◆ EXERCISE DIRECTIONS
Using the material that follows, identify and copy each line with the string "locais".

==== INFORMATION SHOWN

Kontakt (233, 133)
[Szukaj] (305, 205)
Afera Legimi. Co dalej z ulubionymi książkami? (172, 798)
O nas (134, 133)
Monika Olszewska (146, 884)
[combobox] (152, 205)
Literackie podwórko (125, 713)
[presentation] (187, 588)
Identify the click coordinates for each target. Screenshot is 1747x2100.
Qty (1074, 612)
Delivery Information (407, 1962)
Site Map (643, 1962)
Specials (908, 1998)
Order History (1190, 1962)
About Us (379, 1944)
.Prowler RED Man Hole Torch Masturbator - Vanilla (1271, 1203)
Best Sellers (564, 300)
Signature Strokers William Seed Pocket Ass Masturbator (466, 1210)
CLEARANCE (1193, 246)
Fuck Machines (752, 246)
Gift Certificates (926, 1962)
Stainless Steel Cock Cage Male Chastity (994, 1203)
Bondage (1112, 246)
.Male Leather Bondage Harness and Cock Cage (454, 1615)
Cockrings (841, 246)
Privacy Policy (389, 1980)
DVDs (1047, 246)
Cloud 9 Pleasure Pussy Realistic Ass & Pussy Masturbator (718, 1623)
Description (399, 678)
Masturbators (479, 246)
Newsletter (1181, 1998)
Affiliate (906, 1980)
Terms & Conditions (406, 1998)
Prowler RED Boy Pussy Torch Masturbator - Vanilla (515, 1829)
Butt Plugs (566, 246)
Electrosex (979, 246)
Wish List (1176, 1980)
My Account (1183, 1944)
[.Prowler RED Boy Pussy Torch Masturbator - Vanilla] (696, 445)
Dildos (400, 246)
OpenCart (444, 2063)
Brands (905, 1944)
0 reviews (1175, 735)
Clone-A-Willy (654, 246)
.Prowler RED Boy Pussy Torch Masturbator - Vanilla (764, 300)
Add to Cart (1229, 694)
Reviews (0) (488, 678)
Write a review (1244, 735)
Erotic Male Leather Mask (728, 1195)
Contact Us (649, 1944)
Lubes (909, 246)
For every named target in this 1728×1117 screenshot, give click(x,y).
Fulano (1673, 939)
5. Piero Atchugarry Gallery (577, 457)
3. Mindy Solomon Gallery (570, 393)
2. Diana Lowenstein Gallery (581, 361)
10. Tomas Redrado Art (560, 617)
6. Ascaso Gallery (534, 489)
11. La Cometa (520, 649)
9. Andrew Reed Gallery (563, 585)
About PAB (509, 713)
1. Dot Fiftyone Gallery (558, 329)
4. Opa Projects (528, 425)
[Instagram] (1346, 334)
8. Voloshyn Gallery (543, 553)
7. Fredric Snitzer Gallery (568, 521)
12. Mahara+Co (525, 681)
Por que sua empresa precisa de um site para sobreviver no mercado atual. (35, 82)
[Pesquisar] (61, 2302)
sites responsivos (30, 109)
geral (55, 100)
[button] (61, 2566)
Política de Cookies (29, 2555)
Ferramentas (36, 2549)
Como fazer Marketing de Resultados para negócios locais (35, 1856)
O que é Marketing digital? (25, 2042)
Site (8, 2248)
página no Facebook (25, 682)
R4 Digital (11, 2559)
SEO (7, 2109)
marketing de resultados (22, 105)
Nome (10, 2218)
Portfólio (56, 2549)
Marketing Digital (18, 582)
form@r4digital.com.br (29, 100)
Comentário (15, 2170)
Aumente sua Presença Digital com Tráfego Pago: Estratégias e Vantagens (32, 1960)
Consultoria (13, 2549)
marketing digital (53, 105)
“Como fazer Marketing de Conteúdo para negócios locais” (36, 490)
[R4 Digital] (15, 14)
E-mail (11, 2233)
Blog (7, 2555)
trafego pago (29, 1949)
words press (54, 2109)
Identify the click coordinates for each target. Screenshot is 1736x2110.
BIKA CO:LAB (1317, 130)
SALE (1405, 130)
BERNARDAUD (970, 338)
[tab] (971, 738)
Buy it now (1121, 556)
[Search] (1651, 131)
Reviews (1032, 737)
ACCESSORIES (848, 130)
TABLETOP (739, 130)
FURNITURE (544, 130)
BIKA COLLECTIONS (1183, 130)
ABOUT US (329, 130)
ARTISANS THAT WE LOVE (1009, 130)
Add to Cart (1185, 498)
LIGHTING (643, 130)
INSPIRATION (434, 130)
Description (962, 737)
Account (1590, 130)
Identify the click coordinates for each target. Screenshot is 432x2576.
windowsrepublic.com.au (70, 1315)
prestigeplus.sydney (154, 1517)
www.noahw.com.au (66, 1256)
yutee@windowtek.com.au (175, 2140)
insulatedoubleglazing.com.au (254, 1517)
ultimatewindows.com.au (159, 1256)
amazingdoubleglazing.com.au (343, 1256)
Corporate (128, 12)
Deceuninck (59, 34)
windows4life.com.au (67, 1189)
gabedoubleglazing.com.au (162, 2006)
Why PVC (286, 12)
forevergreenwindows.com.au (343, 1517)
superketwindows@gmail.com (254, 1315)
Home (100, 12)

========

◆ RESULT OF THIS TASK
Como fazer Marketing de Resultados para negócios locais (35, 1856)
“Como fazer Marketing de Conteúdo para negócios locais” (36, 490)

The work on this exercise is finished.